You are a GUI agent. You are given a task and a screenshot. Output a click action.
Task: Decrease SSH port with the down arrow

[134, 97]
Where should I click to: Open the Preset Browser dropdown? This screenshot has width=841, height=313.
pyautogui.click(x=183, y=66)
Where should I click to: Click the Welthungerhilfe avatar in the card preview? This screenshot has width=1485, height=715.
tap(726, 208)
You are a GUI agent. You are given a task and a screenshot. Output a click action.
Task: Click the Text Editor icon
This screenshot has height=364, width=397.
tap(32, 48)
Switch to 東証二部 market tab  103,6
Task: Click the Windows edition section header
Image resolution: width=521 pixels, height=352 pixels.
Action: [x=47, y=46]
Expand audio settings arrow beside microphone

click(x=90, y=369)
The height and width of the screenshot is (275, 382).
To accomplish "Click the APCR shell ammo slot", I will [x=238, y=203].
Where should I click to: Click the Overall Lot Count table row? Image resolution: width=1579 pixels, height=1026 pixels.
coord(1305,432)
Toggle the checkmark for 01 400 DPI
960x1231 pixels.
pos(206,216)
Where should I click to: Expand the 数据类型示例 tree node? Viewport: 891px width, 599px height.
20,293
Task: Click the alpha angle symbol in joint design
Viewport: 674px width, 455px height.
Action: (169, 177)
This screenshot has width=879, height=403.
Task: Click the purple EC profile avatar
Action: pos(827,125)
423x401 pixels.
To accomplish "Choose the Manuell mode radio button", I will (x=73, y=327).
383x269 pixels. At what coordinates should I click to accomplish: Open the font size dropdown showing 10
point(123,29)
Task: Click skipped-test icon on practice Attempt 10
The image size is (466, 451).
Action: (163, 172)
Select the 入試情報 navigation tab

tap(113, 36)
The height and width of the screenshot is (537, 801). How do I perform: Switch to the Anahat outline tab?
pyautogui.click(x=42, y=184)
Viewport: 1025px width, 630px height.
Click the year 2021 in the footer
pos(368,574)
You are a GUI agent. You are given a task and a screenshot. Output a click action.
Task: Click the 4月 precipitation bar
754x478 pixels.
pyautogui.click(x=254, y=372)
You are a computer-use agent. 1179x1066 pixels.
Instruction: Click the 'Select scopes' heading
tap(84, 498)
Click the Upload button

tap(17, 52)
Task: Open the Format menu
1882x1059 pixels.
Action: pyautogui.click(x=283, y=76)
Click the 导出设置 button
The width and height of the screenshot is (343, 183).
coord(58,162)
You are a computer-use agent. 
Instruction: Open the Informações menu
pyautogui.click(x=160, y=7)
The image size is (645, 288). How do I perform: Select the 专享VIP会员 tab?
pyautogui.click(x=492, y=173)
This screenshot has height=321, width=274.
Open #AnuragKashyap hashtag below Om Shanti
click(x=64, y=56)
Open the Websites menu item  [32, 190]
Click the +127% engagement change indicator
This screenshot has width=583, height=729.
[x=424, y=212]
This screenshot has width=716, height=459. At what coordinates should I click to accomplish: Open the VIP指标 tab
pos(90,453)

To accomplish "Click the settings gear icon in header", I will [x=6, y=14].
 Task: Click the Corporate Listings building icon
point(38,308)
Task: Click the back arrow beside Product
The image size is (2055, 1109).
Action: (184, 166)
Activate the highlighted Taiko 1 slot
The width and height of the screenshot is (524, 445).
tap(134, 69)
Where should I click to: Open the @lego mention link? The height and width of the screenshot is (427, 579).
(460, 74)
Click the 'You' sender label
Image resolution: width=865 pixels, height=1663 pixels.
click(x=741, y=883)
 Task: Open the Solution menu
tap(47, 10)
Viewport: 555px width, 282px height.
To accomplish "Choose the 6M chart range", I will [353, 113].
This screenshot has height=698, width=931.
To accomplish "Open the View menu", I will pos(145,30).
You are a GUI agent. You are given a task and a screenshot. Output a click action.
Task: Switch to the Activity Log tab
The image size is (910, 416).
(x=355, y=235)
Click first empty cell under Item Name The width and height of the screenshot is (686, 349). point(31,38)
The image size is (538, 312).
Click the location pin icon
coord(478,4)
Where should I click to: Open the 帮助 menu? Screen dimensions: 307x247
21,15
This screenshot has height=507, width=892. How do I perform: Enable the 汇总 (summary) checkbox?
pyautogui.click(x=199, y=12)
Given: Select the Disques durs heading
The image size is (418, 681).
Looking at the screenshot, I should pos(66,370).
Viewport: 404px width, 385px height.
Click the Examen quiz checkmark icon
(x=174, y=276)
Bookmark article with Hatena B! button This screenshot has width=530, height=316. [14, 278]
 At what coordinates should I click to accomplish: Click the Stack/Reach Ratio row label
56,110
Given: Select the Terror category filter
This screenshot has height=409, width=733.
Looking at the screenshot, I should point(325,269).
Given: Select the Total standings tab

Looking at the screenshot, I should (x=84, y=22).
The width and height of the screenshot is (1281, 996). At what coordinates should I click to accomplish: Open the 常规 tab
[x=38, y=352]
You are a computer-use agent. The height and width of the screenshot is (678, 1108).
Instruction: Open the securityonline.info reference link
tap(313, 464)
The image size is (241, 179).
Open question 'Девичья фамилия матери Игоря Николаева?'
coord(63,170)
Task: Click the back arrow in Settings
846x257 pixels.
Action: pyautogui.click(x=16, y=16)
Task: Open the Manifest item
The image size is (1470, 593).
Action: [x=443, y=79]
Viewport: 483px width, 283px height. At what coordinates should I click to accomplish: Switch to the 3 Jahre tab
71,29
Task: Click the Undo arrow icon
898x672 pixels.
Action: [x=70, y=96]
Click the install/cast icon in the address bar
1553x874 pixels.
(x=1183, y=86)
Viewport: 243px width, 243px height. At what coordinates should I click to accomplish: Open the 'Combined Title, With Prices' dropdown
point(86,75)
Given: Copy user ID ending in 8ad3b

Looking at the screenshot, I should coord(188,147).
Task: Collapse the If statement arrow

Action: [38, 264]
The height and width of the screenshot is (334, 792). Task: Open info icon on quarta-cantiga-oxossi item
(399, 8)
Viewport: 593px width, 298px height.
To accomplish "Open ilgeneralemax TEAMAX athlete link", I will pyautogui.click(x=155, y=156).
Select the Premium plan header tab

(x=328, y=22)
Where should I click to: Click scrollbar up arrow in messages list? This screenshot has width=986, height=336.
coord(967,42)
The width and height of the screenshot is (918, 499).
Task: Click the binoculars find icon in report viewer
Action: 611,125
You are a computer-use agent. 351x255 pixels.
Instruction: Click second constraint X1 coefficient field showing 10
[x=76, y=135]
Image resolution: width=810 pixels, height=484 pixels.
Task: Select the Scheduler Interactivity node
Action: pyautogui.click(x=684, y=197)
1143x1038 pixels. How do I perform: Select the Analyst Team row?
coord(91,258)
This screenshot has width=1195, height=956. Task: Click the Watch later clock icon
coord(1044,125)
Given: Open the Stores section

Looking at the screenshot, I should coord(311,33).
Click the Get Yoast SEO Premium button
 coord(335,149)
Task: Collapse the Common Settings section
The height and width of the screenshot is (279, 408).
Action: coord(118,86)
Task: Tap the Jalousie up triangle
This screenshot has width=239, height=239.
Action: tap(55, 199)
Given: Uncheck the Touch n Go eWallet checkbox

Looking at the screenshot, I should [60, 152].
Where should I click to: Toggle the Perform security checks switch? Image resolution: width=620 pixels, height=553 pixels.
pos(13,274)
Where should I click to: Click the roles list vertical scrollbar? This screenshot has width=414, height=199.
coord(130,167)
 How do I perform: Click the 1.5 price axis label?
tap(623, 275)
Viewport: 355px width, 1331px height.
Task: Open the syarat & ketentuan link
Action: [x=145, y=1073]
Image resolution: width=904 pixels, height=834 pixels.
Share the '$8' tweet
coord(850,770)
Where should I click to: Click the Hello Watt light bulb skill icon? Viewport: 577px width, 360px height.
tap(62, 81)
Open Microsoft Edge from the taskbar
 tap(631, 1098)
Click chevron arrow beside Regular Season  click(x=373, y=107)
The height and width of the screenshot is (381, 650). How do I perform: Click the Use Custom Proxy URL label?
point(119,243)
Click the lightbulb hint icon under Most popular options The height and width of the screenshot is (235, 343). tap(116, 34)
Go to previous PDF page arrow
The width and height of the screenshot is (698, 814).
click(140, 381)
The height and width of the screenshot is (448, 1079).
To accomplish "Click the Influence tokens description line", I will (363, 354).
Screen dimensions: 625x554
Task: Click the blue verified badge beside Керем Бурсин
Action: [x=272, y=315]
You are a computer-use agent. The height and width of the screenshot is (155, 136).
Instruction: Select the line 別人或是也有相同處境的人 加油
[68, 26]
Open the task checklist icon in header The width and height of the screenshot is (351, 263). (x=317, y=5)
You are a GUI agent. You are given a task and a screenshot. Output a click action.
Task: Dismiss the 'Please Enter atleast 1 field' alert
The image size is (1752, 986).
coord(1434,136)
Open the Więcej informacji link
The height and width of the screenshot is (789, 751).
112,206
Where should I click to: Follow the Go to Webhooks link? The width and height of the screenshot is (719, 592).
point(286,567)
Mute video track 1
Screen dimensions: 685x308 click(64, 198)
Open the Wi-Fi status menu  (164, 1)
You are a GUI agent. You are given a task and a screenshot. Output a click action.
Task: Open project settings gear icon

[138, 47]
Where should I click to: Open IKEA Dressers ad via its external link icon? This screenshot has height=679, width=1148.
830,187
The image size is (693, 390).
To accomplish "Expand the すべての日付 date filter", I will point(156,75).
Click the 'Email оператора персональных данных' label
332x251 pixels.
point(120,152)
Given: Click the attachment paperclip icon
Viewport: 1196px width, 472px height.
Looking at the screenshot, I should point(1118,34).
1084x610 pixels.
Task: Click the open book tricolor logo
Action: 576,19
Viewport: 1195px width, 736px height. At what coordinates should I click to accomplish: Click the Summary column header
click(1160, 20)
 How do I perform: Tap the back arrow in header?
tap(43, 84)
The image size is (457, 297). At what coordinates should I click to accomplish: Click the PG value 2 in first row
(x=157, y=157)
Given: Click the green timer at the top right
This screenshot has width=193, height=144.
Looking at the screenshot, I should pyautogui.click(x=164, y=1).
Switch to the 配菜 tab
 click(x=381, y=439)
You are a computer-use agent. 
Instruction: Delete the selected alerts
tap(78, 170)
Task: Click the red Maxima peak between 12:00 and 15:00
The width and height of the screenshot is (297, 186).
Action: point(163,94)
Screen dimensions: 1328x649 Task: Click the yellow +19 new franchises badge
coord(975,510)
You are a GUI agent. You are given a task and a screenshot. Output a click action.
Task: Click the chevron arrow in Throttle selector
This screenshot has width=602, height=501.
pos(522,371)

☆ ☆ ☆ ☆

**TASK BRIEF**: Please copy the records from the line containing "Task: Open the Format menu" through the line containing "(x=355, y=235)", keeping every line unchanged.

**RESPONSE**:
Task: Open the Format menu
1882x1059 pixels.
Action: pyautogui.click(x=283, y=76)
Click the 导出设置 button
The width and height of the screenshot is (343, 183).
coord(58,162)
You are a computer-use agent. 
Instruction: Open the Informações menu
pyautogui.click(x=160, y=7)
The image size is (645, 288). How do I perform: Select the 专享VIP会员 tab?
pyautogui.click(x=492, y=173)
This screenshot has height=321, width=274.
Open #AnuragKashyap hashtag below Om Shanti
click(x=64, y=56)
Open the Websites menu item  [32, 190]
Click the +127% engagement change indicator
This screenshot has width=583, height=729.
[x=424, y=212]
This screenshot has width=716, height=459. At what coordinates should I click to accomplish: Open the VIP指标 tab
pos(90,453)

To accomplish "Click the settings gear icon in header", I will [x=6, y=14].
 Task: Click the Corporate Listings building icon
point(38,308)
Task: Click the back arrow beside Product
The image size is (2055, 1109).
Action: (184, 166)
Activate the highlighted Taiko 1 slot
The width and height of the screenshot is (524, 445).
tap(134, 69)
Where should I click to: Open the @lego mention link? The height and width of the screenshot is (427, 579).
(460, 74)
Click the 'You' sender label
Image resolution: width=865 pixels, height=1663 pixels.
click(x=741, y=883)
 Task: Open the Solution menu
tap(47, 10)
Viewport: 555px width, 282px height.
To accomplish "Choose the 6M chart range", I will [353, 113].
This screenshot has height=698, width=931.
To accomplish "Open the View menu", I will pos(145,30).
You are a GUI agent. You are given a task and a screenshot. Output a click action.
Task: Switch to the Activity Log tab
The image size is (910, 416).
(x=355, y=235)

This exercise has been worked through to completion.